Text by Joe Banks
Pulsing sub-bass audio suggests associations with the most primal anthropomorphic element in music – the rhythms of the human heart, with foetal and infant hypnagogic sense memories, with seismic activity, the rumble of thunder (Jimi Hendrix claimed that his earliest childhood memory was of a thunderstorm) and even with war. Disinformation’s National Grid is a sub-bass sound installation sourced either from the ambient VLF field radiated by electricity pylons and mains circuits, or, more recently, directly from the output cables of mains transformers. National Grid offers live physical evidence of environmental electromagnetic pollution, a demonstration of the intrinsic musical properties of alternating current, beat-frequency effects, the architectural acoustics of its own exhibition space, a formula for the realisation and suppression of Futurist sound art, a cathartic response to the pressures of urban life, a monolithic soundtrack for the genius of electrification, and for the bitter conflicts between government and organised labour for control over the nation’s electrical infrastructure – Disinformation “National Grid” 1996 to 2024 [1].
London was the capital of the electricity of the mind – Geoffrey Grigson, BBC Home Service, 1957 [2].
In one of the classic “Eureka Moments” that illustrates the symbiosis between art, science, creative intuition and hypothesis testing, in 1958, the guitarist Link Wray jammed a sharpened pencil into the speaker cone of a guitar amplifier, to create that iconic soundtrack for American street violence, the instrumental rock n’ roll track The Rumble [3, 4]. In 1962, The Who guitarist Pete Townshend attended artist Gustav Metzger’s lecture on Auto-Destructive Art (The Struggle for the Machine Arts of the Future) at Ealing Art College [5], destroying his guitar, for the first time, live on-stage at the Railway Hotel in Harrow Wealdstone in Sept 1964 [6]. In 1966, The Who managers Kit Lambert and Chris Stamp signed the Jimi Hendrix Experience, and Jimi Hendrix, then resident in London’s Mayfair, and under the influence of both The Who and of contemporary science fiction, incorporated his work with electric guitar feedback into his first album Are You Experienced in 1967 [7].
In this way, deliberate “errors”, in terms of shattering the conventional norms of musicianship and recording studio technique, provided the initial spark and substance for whole new vistas of creative exploration and sonic art-forms.

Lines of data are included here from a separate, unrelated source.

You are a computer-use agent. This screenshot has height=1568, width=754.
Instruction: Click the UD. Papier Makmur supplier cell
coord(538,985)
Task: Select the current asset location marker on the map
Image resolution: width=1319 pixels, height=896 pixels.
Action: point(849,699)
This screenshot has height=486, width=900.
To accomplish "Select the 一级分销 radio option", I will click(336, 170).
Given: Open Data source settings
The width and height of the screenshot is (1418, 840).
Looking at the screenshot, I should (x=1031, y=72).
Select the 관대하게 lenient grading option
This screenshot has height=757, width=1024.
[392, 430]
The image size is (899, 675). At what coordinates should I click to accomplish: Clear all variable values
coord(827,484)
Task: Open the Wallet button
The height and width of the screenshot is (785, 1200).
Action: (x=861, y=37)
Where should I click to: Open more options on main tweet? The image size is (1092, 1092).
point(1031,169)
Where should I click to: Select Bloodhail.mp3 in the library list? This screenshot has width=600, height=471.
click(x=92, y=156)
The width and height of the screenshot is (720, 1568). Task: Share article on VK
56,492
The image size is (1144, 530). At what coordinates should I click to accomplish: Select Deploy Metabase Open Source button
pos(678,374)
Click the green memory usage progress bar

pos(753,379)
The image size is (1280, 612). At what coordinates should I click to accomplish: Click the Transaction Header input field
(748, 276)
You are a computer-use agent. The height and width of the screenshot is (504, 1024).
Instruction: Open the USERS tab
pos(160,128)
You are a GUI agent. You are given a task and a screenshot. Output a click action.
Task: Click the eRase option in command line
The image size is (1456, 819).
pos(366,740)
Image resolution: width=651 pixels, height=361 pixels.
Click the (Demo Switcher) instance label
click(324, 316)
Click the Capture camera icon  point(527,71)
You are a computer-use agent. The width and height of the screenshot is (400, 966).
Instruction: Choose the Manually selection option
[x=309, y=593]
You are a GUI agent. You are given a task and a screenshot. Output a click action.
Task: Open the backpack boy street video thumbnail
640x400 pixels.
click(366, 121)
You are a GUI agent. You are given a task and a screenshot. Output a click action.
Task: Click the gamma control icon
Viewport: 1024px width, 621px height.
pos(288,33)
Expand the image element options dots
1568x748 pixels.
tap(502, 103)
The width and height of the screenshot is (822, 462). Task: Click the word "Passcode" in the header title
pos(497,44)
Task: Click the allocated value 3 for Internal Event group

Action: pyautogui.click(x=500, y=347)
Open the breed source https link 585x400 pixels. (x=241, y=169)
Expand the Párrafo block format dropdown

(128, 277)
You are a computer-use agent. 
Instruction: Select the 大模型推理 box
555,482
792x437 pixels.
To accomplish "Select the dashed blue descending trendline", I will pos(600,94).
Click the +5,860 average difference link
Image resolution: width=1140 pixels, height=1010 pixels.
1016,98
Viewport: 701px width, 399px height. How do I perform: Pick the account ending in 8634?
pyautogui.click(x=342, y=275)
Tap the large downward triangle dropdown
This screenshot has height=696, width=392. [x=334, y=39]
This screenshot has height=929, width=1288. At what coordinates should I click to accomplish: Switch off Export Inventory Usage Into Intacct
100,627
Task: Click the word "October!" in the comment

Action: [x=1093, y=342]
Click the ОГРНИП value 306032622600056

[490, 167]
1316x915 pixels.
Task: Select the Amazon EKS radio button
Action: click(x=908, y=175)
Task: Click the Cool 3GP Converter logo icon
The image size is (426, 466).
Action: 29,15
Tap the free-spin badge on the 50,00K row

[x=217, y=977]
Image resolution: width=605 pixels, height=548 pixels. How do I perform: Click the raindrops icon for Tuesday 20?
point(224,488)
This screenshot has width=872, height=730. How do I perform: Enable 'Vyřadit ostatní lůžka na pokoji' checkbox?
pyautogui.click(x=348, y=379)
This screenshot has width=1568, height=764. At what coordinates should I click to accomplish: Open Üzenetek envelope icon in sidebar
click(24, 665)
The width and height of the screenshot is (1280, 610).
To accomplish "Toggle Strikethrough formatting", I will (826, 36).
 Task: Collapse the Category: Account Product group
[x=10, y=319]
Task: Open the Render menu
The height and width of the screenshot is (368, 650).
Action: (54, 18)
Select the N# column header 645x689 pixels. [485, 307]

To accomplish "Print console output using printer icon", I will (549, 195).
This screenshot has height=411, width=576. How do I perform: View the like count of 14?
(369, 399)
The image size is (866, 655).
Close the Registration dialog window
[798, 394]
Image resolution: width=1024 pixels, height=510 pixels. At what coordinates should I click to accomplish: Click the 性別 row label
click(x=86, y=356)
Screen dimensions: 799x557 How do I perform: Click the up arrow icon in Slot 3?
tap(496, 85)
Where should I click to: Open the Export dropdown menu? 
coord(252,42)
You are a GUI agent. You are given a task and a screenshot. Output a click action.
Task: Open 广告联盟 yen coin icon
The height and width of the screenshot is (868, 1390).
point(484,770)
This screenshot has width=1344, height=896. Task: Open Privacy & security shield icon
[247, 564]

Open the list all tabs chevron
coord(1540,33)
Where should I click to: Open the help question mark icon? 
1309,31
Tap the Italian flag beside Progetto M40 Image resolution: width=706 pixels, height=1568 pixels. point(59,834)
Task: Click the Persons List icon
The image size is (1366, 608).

In this spirit, sonic arts project Disinformation exhibited the “National Grid” sound installation in the basement of the Museum of Installation (art gallery) in Deptford, London, July 1997 [8, 9]. In the opening event, attended by Gustav Metzger, the pure musical note of live mains electricity – the raw mains hum that manifests in malfunctioning guitar amplifiers, guitar pick-ups and guitar leads, etc – was intercepted using a VLF-converted shortwave radio and transformed into a rhythmically pulsing, hypnotic and immersive low-frequency sound mass – a musical soundtrack for the creative genius of electrification.
With a nod to the Farsight Collective’s extreme proximity to the guitar shops in London’s Denmark Street, this latest iteration of “National Grid” sends the pure 50Hz note of live mains electricity, direct from a mains electrical transformer, into an audio mixer, electric guitar pedal, amplifier and sub-bass loudspeaker. Using a simple electronic version of the micro-tuning techniques devised by the 18th century composer Giuseppe Tartini, the guitar pedal transforms electromagnetic noise from live alternating current into a monolithic, ultra-minimalist rumble that also simulates the rhythms of that most anthropomorphic of all musical phenomena – the beating of the human heart.
Exhibited in the massive subterranean space beneath the Farsight Collective, the “National Grid” sound artwork articulates the architectural acoustics of its own exhibition space, creating both sympathetic resonances, and also standing waves, which visitors “play” by means of their own movements through and interactions with the acoustic space.
As Jimi Hendrix said after his performance at the legendary Woodstock Music & Art Fair in 1969, we play it the way the air is in America today – the air is slightly static [10]. As the science fiction author William F. Temple wrote in Woolwich in 1951, the air itself seemed to be oscillating with electricity [11]. As Gustav Metzger said in Deptford on July 5, 1997, this is a good piece.
The event runs on Friday, 11 Oct 2024, at 6 pm and on Saturday, 12, and Sunday, 13, by appointment at Farsight Collective, 4 Flitcroft Street, London WC2H 8DJ. NB: visitors will be escorted into the underground space by designated Farsight Collective employees only.